Search code examples
python-2.7csvpandaspandasql

reading the last index from a csv file using pandas in python2.7


I have a .csv file on disk, formatted so that I can read it into a pandas DataFrame easily, to which I periodically write rows. I need this database to have a row index, so every time I write a new row to it I need to know the index of the last row written.

There are plenty of ways to do this:

  • I could read the entire file into a DataFrame, append my row, and then print the entire DataFrame to memory again. This might get a bit slow as the database grows.
  • I could read the entire index column into memory, and pick the largest value off, then append my row to the .csv file. This might be a little better, depending on how column-reading is implemented.

I am curious if there is a way to just get that one cell directly, without having to read a whole bunch of extra information into memory. Any suggestions?


Solution

  • Reading the entire index column will still need to read and parse the whole file.

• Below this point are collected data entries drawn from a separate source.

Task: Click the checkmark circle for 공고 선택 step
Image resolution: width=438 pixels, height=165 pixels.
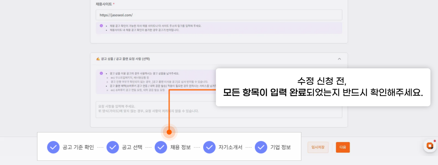Action: [x=112, y=147]
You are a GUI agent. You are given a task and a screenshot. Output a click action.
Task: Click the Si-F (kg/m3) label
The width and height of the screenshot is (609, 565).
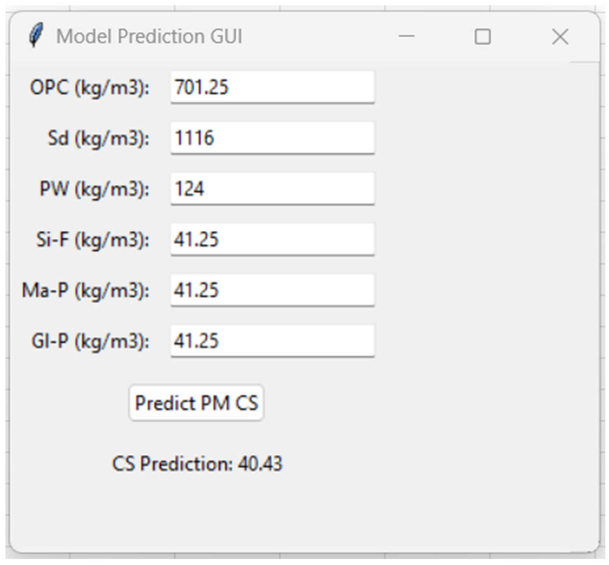coord(93,240)
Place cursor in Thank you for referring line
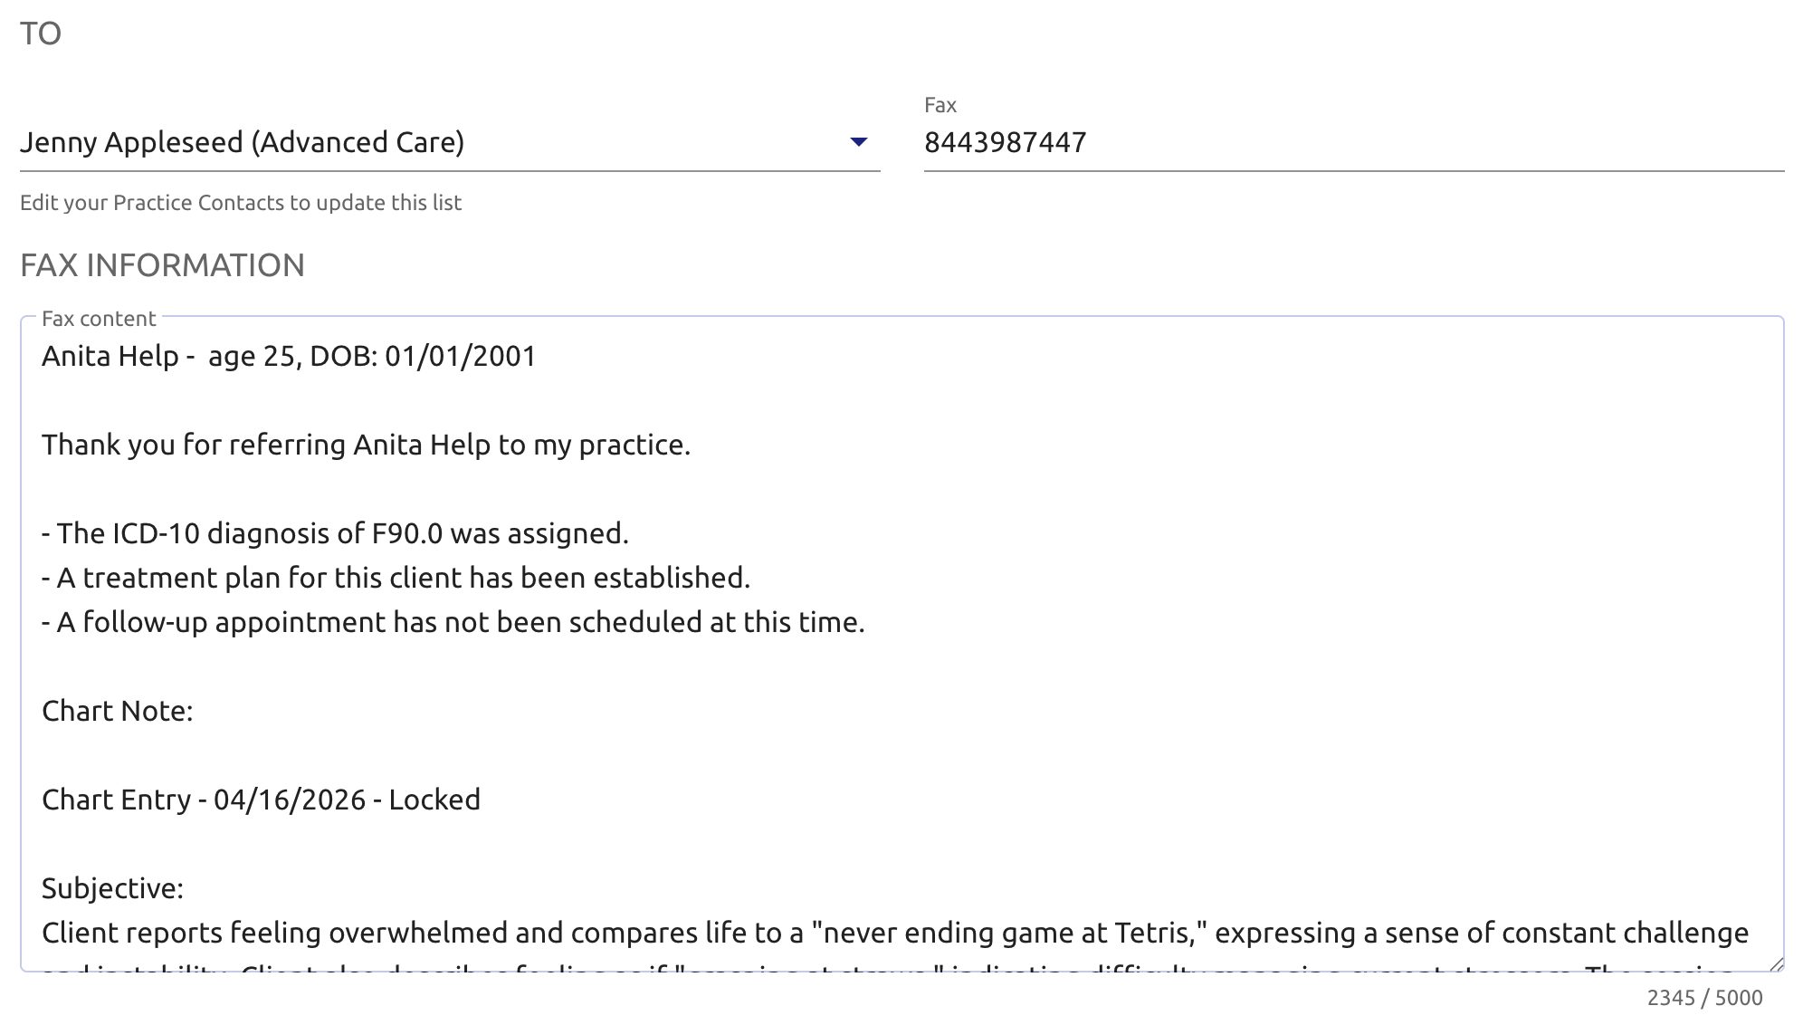 366,445
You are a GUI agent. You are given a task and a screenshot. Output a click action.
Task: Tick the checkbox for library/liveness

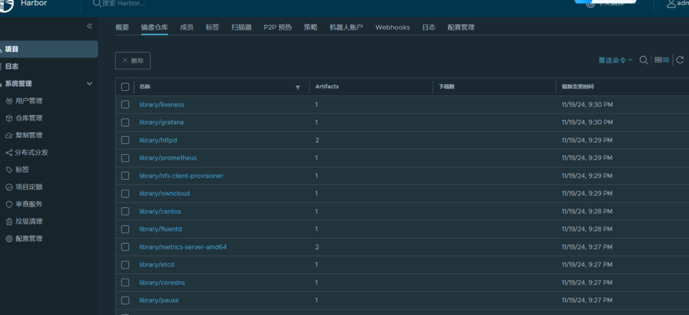125,105
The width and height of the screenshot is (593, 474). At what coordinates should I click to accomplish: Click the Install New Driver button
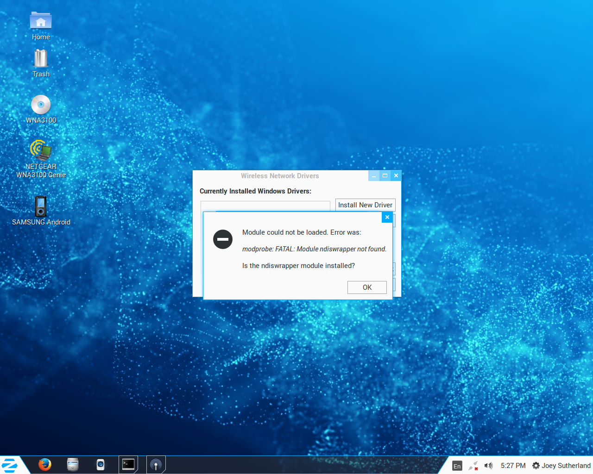365,205
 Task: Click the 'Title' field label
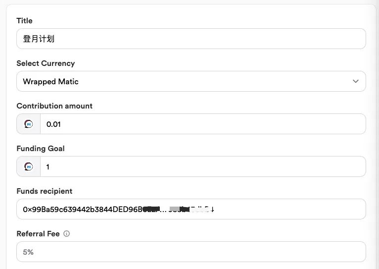(x=24, y=21)
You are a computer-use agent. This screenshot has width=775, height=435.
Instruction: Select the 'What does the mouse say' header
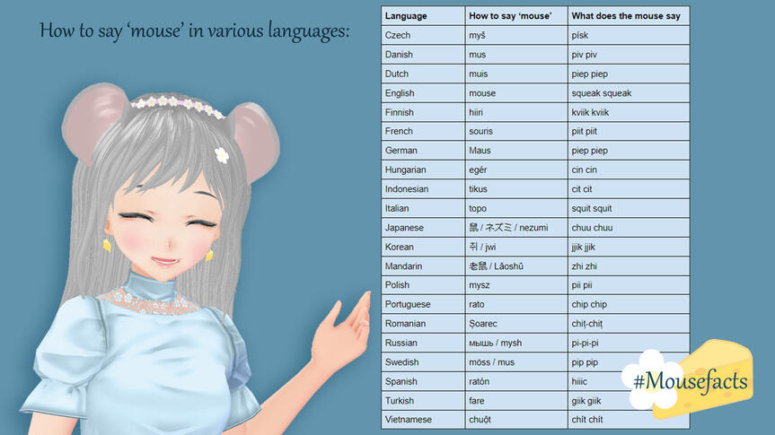coord(628,16)
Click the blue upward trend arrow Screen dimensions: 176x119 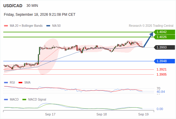148,40
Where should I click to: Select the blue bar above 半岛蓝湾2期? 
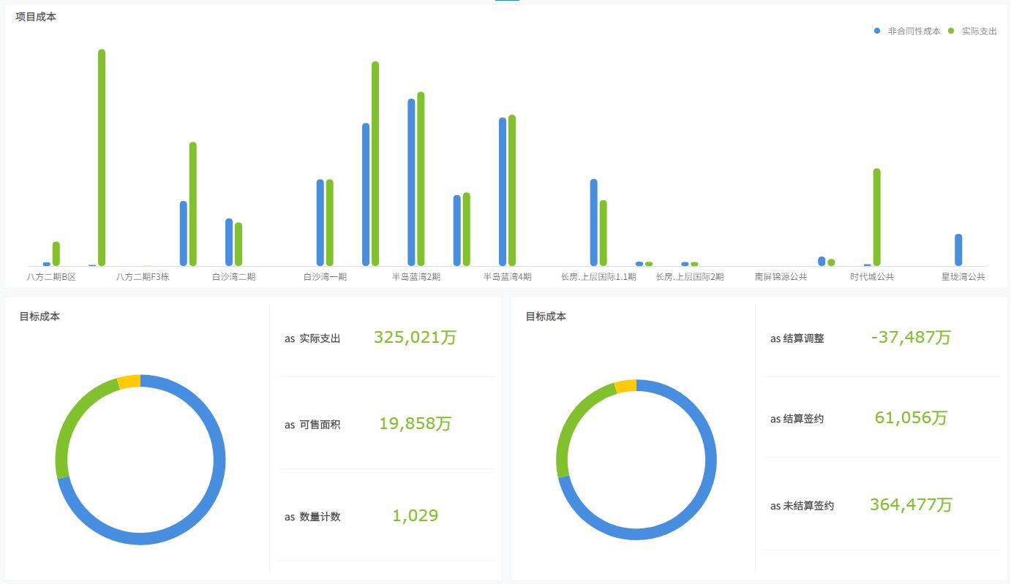(x=411, y=182)
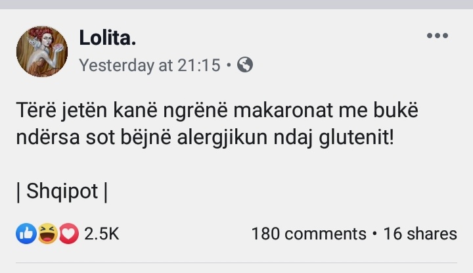
Task: Click the "| Shqipot |" signature text
Action: pos(62,191)
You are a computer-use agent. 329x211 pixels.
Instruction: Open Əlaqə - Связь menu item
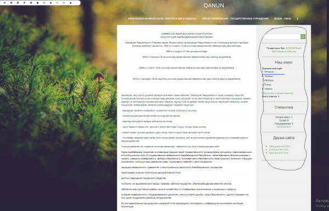click(x=282, y=19)
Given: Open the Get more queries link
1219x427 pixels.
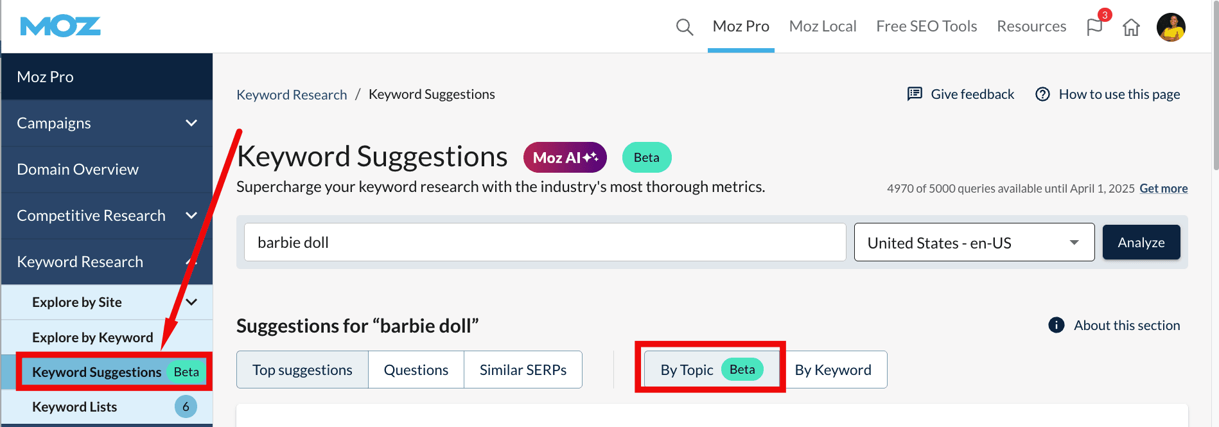Looking at the screenshot, I should pos(1162,188).
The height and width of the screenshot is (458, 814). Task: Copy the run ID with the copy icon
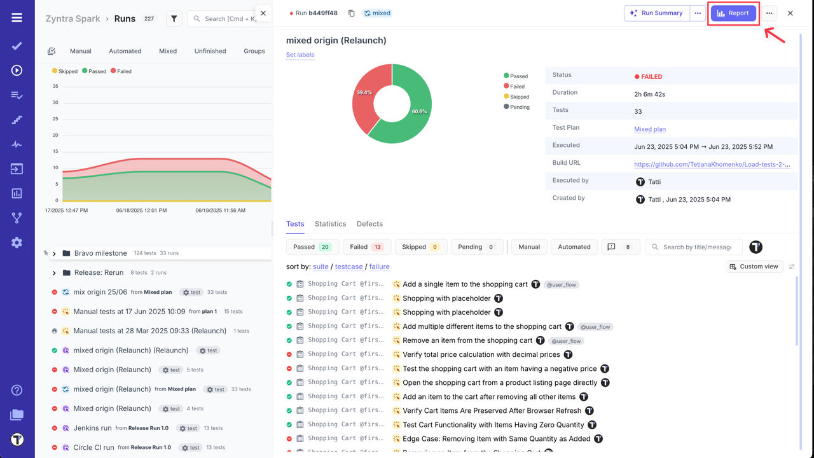click(351, 12)
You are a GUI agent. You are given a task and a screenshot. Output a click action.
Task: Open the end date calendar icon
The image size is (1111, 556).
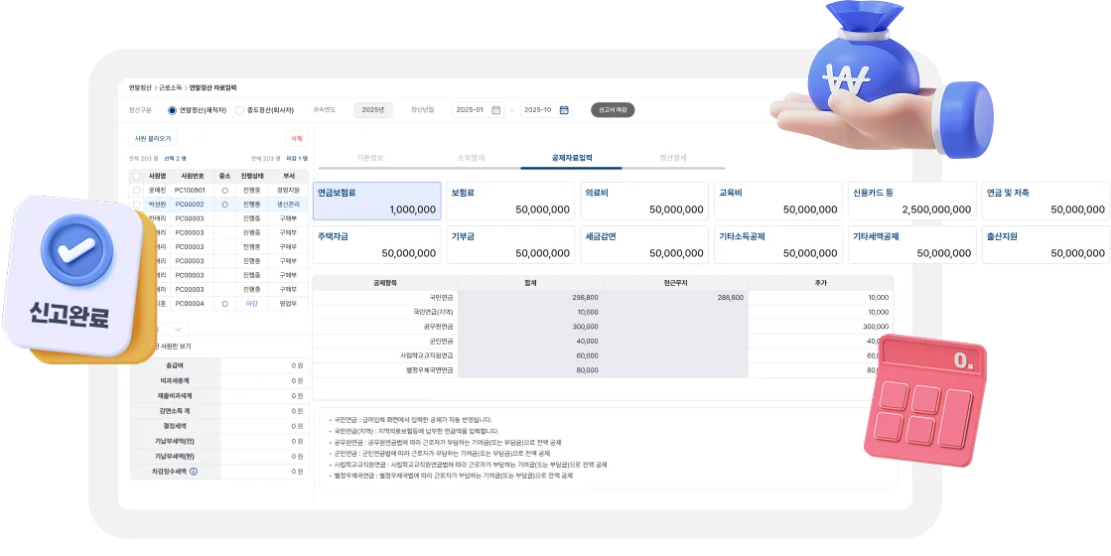[564, 110]
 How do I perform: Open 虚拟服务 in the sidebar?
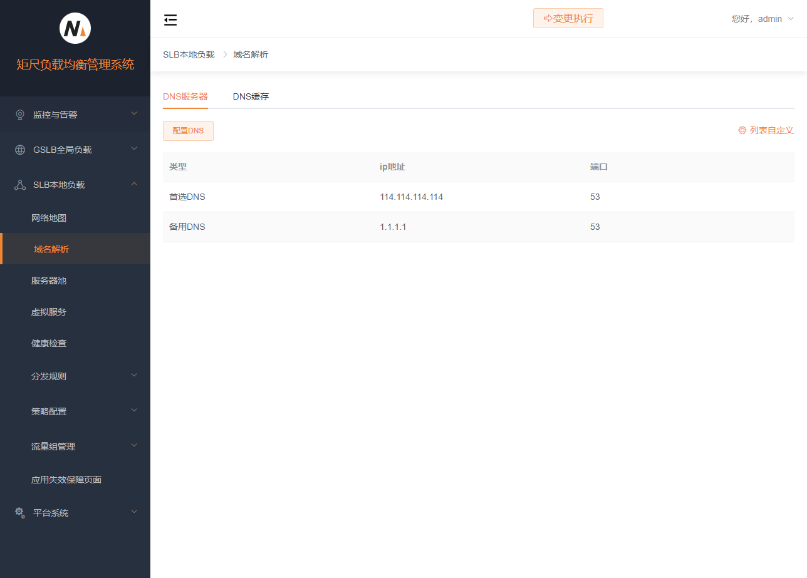49,312
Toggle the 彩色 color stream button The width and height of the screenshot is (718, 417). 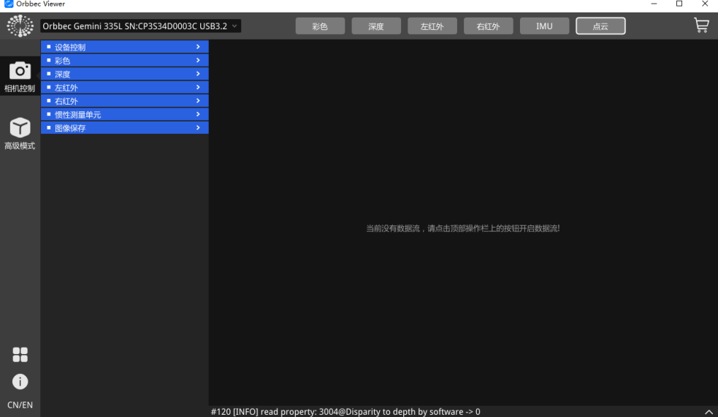coord(320,26)
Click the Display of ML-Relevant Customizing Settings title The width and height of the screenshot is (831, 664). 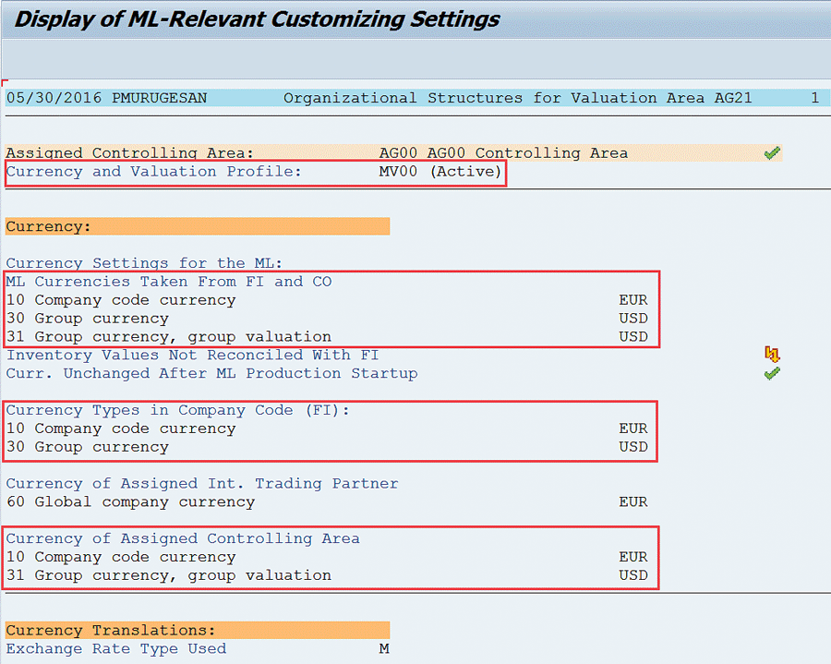tap(258, 19)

    If no fields in the file are multiline, you could scan the file backwards to find the first newline (but with a check if there is a newline past the data). The value following that newline will be your last index.

    Storing the last index in another file would also be a possibility, but you would have to make sure both files stay consistent.

    Another way would be to reserve some (fixed amount of) bytes at the beginning of the file and write (in place) the last index value there as a comment. But your parser would have to support comments, or be able to skip rows.